Os países da América Latina e do Caribe enfrentam um futuro de ameaças crescentes, como inundações, incêndios florestais, aumento do calor e do nível do mar. No Brasil, as temperaturas devem subir entre 1,7°C e 5,3°C até o final do século. A precipitação anual e as secas devem aumentar no norte, centro e sul do País. Pelo menos 2 mil dos 5.568 municípios são “extremamente vulneráveis” e precisam de planos de “emergência climática”. No entanto, apenas 14 dos 26 Estados elaboraram estratégias que priorizam a adaptação e a resiliência relacionadas ao clima.

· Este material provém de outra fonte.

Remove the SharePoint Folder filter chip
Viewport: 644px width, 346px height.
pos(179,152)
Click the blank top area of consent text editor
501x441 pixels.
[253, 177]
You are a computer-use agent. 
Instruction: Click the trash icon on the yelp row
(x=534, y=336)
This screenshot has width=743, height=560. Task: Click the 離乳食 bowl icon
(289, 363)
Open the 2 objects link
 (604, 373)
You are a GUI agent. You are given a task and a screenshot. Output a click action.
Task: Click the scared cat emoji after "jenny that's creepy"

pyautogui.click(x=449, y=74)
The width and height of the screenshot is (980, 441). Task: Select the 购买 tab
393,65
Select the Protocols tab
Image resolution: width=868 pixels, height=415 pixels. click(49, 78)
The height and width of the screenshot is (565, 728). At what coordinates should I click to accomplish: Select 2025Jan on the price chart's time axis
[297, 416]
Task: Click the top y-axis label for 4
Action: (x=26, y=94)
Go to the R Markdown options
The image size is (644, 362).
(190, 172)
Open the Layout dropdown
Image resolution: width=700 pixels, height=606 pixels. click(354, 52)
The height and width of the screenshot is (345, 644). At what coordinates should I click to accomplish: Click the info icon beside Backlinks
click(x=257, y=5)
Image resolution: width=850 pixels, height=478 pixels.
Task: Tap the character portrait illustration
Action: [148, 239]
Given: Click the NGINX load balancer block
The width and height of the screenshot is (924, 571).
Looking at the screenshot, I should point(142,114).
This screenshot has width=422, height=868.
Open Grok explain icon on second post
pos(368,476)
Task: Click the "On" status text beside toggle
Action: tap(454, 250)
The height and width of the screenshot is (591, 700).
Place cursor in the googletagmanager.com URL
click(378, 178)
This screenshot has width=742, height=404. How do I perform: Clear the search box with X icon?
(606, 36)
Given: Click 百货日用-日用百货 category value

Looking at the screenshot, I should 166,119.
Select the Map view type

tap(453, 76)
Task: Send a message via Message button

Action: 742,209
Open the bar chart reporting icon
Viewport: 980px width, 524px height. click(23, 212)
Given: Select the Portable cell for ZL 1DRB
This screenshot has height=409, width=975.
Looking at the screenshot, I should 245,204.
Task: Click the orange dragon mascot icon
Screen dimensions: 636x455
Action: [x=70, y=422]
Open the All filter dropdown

Líderes federais, estaduais e municipais precisam desenvolver e implementar uma resposta coordenada interagencial que seja proporcional à escala da ameaça. O próximo Plano Nacional sobre Mudanças Climáticas e o Fundo Verde para o Clima devem abordar a mobilidade climática, incluindo projetos-piloto nas áreas mais vulneráveis. O Plano Nacional de Adaptação (PNA), elaborado há uma década, precisa de uma atualização. O Centro Nacional de Monitoramento e Alerta de Desastres Naturais (Cemaden) também deve começar a monitorar a mobilidade climática.
O Brasil precisa adotar uma postura proativa em relação às crises climáticas, fortalecendo a resiliência. Isso exigirá a expansão das capacidades de alerta precoce e resposta. Investimentos em estratégias de adaptação baseadas em ecossistemas devem ser direcionados para áreas de expulsão e de realocação, a fim de minimizar os riscos antes, durante e após a movimentação das pessoas. Outras prioridades incluem melhorias na infraestrutura em comunidades propensas a inundações e costeiras, maior acesso a culturas e gado resistentes à seca, e medidas para qualificar e requalificar pessoas cujos meios de subsistência serão impactados pelas mudanças climáticas.
As autoridades podem avançar atualizando a Contribuição Nacionalmente Determinada (NDC) e o PNA para refletir os riscos da mobilidade climática. A versão mais recente do PNA destaca as ameaças dos eventos extremos e os impactos nas oportunidades de emprego e padrões de migração, especialmente entre os pobres. Também menciona o aumento dos “refugiados ambientais” e a migração para as cidades, apresentando uma estratégia para realocar populações em áreas prioritárias. Mas tudo isso requer atualização e aceleração, incluindo um financiamento adequado do Banco Nacional de Desenvolvimento Econômico e Social (BNDES) e, potencialmente, do Banco Interamericano de Desenvolvimento e do Banco Mundial.
Diante da certeza de que os choques e tensões climáticas vão aumentar, são necessários passos mais ousados. O Brasil poderia se inspirar na Colômbia, que está prestes a aprovar uma nova lei de “mobilidade climática” (Projeto de Lei 299), que especifica os direitos das populações afetadas, propõe um registro unificado para monitorar os movimentos populacionais e atribui responsabilidades claras para a ação, desde o nível central até o local. Ou no Chile, que já investiu em planejamento preparatório para populações deslocadas. Além disso, em vários Estados caribenhos, incluindo Santa Lúcia, as autoridades estão investindo na restauração de terras costeiras para reduzir a probabilidade de realocação. O Brasil deve expandir os esforços para formalizar assentamentos precários, investir em habitações seguras e sustentáveis e regularizar a posse da terra.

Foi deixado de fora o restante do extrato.